Christy was with me one weekend—I liked weekends when she was around—and she caught me fixing to take Mom’s boxy silver car for a drive. By this time, I’d known how to drive for almost two years.

“Let me drive it,” Christy said. She was a beautiful little girl with white blond hair and big blue eyes. She could be very convincing—but not this particular time.

“Absolutely not. You’ll kill us both.” As usual, I was in charge of her. If anything happened on my watch, I’d get it.

“You have to let me drive it, or I’m telling Mom,” she said, her neck moving back and forth. I didn’t like to fight with Christy. She usually won.

I let Christy get behind the wheel of the car, even though Mom hadn’t spent as much time teaching her as she had me. After all, Christy was only eleven. I just tried to keep her off the main drag. Christy pulled the Cutlass down an old road, and then up to this farmhouse that had a semicircular driveway. The path was so open and wide, I figured she couldn’t possibly mess up.
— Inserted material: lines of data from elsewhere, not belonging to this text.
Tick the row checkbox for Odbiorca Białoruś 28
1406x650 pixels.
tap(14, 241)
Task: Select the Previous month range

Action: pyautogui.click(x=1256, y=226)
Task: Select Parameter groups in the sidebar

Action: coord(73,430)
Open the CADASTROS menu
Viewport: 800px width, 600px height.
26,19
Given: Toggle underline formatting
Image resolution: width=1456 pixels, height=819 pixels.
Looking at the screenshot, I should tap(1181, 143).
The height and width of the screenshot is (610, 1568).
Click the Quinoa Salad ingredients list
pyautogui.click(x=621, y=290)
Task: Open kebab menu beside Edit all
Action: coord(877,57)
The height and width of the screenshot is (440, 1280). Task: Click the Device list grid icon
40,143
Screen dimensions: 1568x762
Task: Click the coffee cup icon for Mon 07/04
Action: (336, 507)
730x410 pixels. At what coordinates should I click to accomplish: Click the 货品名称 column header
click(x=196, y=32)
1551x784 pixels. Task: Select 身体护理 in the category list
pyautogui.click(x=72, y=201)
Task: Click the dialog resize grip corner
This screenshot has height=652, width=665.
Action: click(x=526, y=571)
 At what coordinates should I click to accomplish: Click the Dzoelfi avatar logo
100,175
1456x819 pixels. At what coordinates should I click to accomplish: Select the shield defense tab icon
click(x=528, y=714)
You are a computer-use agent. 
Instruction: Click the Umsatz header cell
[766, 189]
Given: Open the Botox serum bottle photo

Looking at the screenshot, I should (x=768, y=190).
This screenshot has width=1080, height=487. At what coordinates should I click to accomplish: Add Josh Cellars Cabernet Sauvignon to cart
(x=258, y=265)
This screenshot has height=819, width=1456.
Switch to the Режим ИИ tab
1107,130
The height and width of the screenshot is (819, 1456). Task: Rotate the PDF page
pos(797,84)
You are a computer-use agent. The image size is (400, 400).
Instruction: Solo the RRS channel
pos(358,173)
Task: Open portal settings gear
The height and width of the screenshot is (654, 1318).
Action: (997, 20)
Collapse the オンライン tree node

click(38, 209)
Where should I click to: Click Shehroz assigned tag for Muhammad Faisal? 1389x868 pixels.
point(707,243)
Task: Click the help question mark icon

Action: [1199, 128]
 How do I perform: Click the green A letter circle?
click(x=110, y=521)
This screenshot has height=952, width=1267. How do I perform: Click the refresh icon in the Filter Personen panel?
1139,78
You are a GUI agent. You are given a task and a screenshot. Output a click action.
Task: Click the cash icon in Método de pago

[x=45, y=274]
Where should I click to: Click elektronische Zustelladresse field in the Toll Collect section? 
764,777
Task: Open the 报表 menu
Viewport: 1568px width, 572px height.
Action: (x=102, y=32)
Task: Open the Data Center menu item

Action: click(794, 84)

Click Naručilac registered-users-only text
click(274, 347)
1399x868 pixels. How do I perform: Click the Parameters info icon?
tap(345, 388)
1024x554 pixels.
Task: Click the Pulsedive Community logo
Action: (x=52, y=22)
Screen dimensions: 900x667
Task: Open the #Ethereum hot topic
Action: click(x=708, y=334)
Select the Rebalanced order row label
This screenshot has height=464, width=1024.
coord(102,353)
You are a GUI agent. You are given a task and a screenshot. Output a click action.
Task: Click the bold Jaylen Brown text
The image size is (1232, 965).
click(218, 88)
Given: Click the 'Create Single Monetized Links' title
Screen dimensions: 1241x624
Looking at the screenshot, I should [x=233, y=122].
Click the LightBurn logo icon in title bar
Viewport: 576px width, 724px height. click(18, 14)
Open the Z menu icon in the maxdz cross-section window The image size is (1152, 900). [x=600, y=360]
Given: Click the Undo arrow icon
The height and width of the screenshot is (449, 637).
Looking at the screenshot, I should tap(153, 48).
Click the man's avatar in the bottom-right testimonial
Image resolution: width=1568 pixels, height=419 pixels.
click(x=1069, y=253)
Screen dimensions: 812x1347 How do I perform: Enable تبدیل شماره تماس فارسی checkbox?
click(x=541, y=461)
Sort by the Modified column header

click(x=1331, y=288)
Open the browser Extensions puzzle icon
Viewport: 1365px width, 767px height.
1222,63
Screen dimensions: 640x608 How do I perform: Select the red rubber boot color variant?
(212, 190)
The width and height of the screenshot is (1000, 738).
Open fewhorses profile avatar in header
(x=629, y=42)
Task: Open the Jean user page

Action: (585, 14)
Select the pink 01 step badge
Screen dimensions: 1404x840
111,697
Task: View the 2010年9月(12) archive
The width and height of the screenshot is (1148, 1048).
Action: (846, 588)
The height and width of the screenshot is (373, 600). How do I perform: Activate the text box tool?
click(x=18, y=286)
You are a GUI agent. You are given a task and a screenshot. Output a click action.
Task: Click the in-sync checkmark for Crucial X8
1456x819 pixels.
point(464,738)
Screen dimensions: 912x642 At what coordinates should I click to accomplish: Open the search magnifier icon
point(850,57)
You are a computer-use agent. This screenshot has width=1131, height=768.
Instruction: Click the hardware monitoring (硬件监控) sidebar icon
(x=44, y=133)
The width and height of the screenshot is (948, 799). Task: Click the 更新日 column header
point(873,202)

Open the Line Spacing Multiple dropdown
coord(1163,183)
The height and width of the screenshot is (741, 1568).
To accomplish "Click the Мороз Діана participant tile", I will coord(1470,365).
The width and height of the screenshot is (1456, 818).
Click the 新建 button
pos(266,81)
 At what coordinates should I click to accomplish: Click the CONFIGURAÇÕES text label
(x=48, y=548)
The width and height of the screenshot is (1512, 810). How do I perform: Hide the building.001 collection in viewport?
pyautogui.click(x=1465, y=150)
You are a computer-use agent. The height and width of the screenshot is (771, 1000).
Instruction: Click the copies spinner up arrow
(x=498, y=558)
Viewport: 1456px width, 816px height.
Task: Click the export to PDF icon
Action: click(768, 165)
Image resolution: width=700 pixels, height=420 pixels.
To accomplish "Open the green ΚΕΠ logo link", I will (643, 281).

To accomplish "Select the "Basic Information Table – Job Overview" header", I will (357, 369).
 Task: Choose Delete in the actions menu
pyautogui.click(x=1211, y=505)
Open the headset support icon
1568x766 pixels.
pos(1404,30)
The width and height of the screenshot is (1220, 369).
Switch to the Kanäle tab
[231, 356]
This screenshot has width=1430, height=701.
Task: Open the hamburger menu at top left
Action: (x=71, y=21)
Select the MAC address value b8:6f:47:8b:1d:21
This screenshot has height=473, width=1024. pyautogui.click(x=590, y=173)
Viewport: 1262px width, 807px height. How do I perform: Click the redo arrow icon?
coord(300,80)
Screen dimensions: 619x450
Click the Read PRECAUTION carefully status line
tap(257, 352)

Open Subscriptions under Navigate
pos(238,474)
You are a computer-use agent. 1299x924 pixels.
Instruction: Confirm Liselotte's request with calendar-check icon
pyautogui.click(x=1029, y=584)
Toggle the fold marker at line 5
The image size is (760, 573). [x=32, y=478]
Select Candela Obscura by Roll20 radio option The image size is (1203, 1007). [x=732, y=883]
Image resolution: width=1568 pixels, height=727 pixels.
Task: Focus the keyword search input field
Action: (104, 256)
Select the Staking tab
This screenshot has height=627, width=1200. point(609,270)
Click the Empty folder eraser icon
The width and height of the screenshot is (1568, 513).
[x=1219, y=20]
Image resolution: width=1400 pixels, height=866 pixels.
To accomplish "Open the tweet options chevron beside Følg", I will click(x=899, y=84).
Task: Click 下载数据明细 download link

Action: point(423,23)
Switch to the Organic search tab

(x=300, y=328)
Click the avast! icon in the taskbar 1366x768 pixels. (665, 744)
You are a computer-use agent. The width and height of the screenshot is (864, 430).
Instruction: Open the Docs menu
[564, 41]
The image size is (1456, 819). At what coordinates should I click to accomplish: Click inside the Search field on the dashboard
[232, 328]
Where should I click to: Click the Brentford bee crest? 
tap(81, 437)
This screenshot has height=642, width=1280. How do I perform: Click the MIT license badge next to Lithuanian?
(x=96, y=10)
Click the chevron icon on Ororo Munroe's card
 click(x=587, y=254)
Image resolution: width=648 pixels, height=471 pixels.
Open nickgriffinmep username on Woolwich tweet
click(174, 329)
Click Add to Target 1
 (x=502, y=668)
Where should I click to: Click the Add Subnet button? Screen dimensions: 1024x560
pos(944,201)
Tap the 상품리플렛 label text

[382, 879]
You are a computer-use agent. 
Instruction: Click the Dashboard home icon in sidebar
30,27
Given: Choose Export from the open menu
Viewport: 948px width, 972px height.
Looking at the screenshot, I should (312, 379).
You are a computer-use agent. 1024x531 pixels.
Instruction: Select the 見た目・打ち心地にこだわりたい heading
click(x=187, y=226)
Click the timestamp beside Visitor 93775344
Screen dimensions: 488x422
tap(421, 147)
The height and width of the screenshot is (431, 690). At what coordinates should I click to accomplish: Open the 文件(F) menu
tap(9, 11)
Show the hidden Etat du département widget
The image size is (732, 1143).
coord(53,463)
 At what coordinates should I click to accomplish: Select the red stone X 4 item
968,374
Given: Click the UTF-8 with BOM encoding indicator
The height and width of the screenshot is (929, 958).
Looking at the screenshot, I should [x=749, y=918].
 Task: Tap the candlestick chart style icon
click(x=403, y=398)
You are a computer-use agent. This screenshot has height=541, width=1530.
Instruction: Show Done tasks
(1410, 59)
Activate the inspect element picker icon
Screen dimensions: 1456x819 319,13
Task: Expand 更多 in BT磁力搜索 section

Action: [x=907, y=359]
But somehow, she really messed up.

She pulled into the huge driveway, didn’t turn the wheel hard enough, and tapped into a barn. I screamed at her to stop the car and let me drive, but she backed up and hit a different barn. I screamed again, and that just made her hit the first barn a second time. I was beyond confused at how she’d managed to hit two barns three times.

We screamed and squealed. We were probably going four miles per hour, but we might as well have been clocking sixty. We got out of Mom’s car, and there was no damage. The barns had small dents, though. I did not notice that Mom’s front license plate was lying on the ground in front of one of the barns.

I forced Christy out of the car and drove us home.

“Let’s get out of here!” I told her, and this time, she listened.

Once we got home, we agreed that we weren’t doing that again.

Then we heard a knock at the door.

It turns out that all the neighbors knew I’d been sneaking out with the car. The policeman didn’t have a tough time putting the pieces together.

The state cop arrived with the license plate in hand and asked me, “So have you been driving your mom’s car?”

Christy was shaking behind me, holding my leg. She muttered, “Nuh-uh.”

I decided right then and there that telling the truth might be the best option. “Uh-huh,” I answered.

I was a nervous wreck. Christy and I had to go to juvenile court. Dad thought it was funny, but he wasn’t there with us. Mom was, and she was not one bit amused.

When the judge was considering my punishment, Mom spoke up.

“If anyone should be punished, it should be Stacey,” she said, bitterness in her voice. “Stacey was the one who was driving, and she knew better. Christy was too little to know any better.”